Long before the pandemic, primary healthcare physicians spent more time on administrative activities than on clinical activities. These inefficiencies in healthcare systems are costly, inconvenient, untimely and in some cases can be deadly.

“Healthcare is simply not keeping up. Without major structural and transformational change, healthcare systems will struggle to remain sustainable. AI has the potential to revolutionize healthcare and help address some of these challenges.” – McKinsey

  • For every hour primary care physicians spend in direct patient care, they spent two hours engaged in administrative functions
  • Clinicians are spending more time on electronic health records (EHR’s) and administrative tasks than on direct patient care
  • AI can help remove or minimize time spent on routine, administrative tasks which can take up to 70% of a healthcare practitioner’s time

PwC found post pandemic 73% of healthcare provider executives said their organizations are working on improving the clinician experience by automating administrative tasks. McKinsey Global Institute analysis highlighted that ‘AI automation could free up 10% of nursing activity alleviating the pain of healthcare work shortages.’

Digital People play a role in automating basic administration tasks while providing a human approach to care. Built with empathy from the start, Digital People can engage and gather information from patients, ask relevant questions, automatically create health records for patients’ and with thoughtful training could surface potential diagnosis for clinicians to review. Beyond this, AI could play a role in monitoring doctor- patient conversations to automate clinical notes and record keeping.

Digital Health Coaches

  • Florence, Digital Health Assistant

Florence is WHO’s first digital health worker; a trusted source of guidance to help tobacco users quit by delivering evidence-based brief advice techniques commonly used in health care settings. Florence has the unique ability to engage in real-time conversation with tobacco users, help them build a quit plan, combat misinformation about COVID-19 and tobacco, and refer them to digital cessation services (toll free quit lines, apps, mCessation projects) recommended by WHO. 

  • Sam, Covid-19 helper

Sam educates both employees and customers on Covid-19 and how to keep safe. She gives tips on handwashing and wearing masks and explains other information such as symptoms.

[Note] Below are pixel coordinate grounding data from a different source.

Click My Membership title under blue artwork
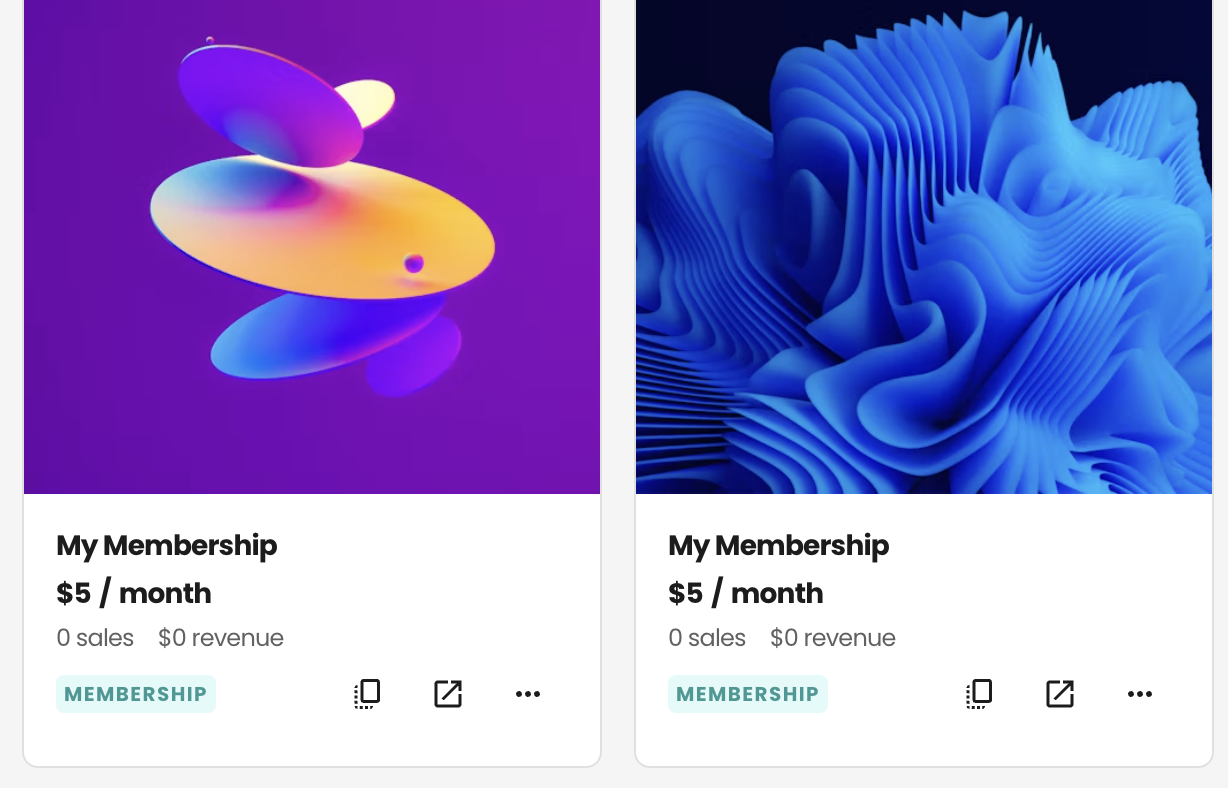Screen dimensions: 1228x788 [x=779, y=546]
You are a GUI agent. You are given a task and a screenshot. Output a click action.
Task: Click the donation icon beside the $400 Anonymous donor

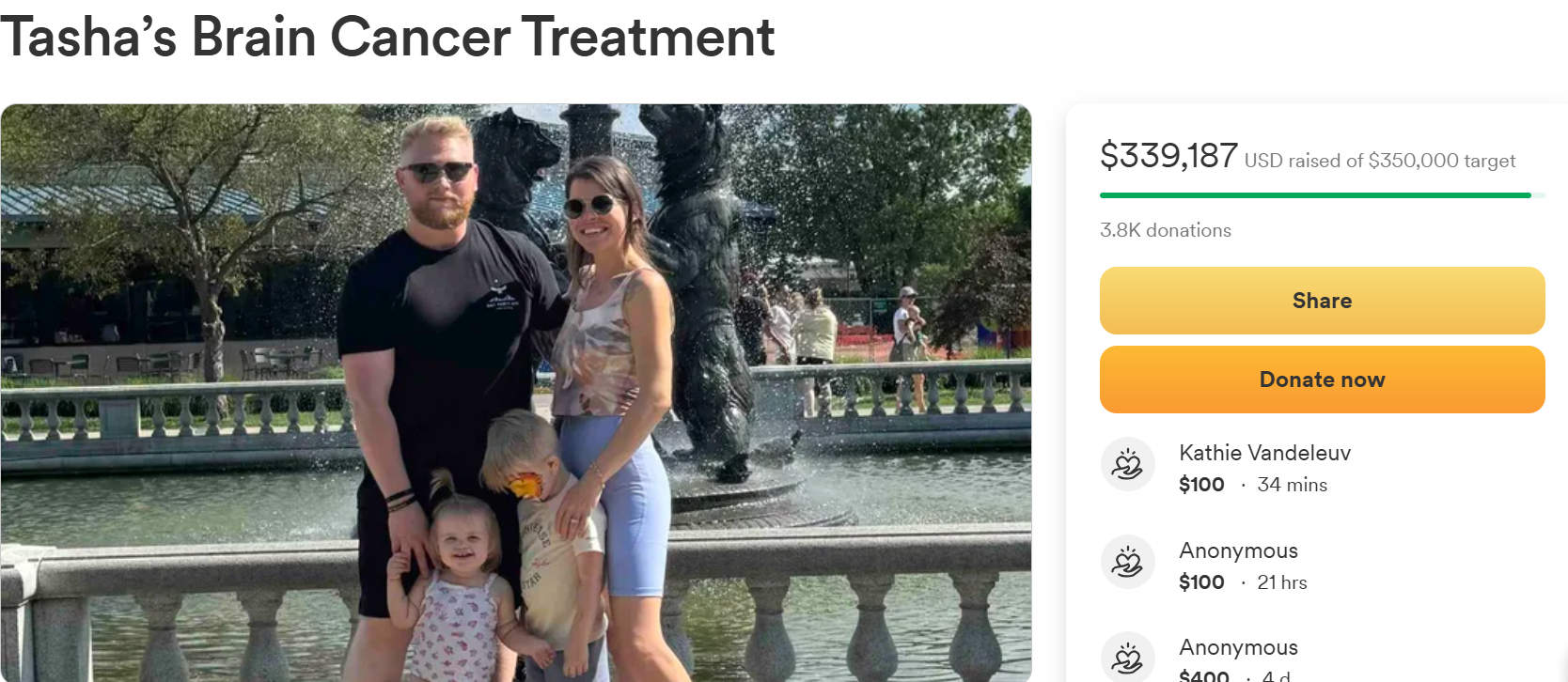[x=1127, y=657]
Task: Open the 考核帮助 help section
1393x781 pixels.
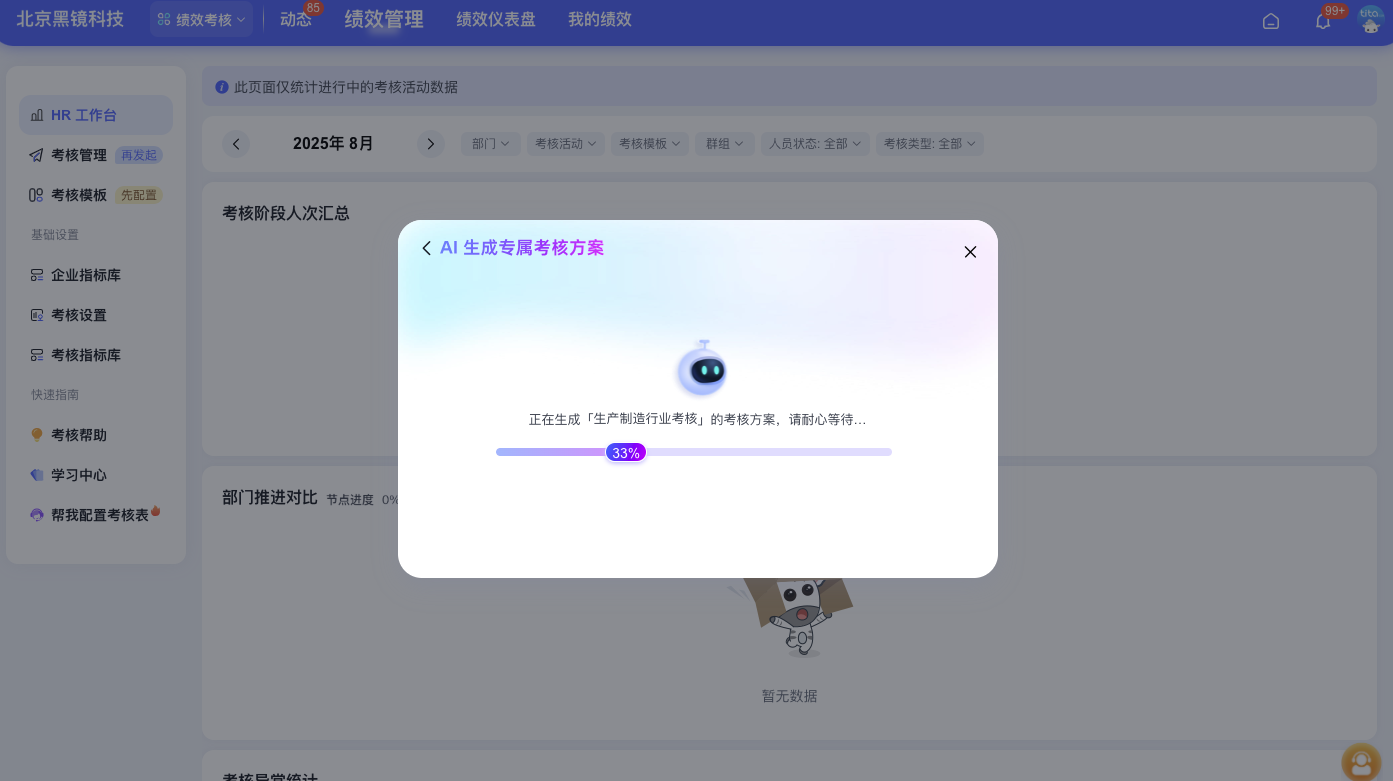Action: 78,435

  • Amber, Digital STI Consultant (Image coming soon)

Combining AI, telehealth and diagnostics to form a trusted relationship with each patient, our healthcare client enables accessibility and confidentiality from the comfort of a patient’s home. Their Digital STI Nurse Amber provides education about sexually-transmitted infections (STIs), helps users order self-test kits, triages symptoms, and refers patients to a doctor.

Conclusion

Only a year ago, virtual care and telemedicine were considered opportunities for the future, rejected by skeptical healthcare traditionalists. The pandemic has revealed that no healthcare systems were prepared for this, leaving no other option than to adopt technology with urgency. The results are promising and there is good reason to be optimistic that AI is capable of delivering exceptional care. Successful integration of AI within healthcare systems could improve the quality of care considerably, reduce costs and balance clinician workload. 

The demands on the healthcare system are expected to surge for the duration of the pandemic, and likely in the aftermath as we see the roll out of vaccines. 

Digital People, when deployed correctly, could solve many pain points that clinicians face every day leading to more efficient and satisfied doctors, happier patients and more people getting the care they need, when they need it most.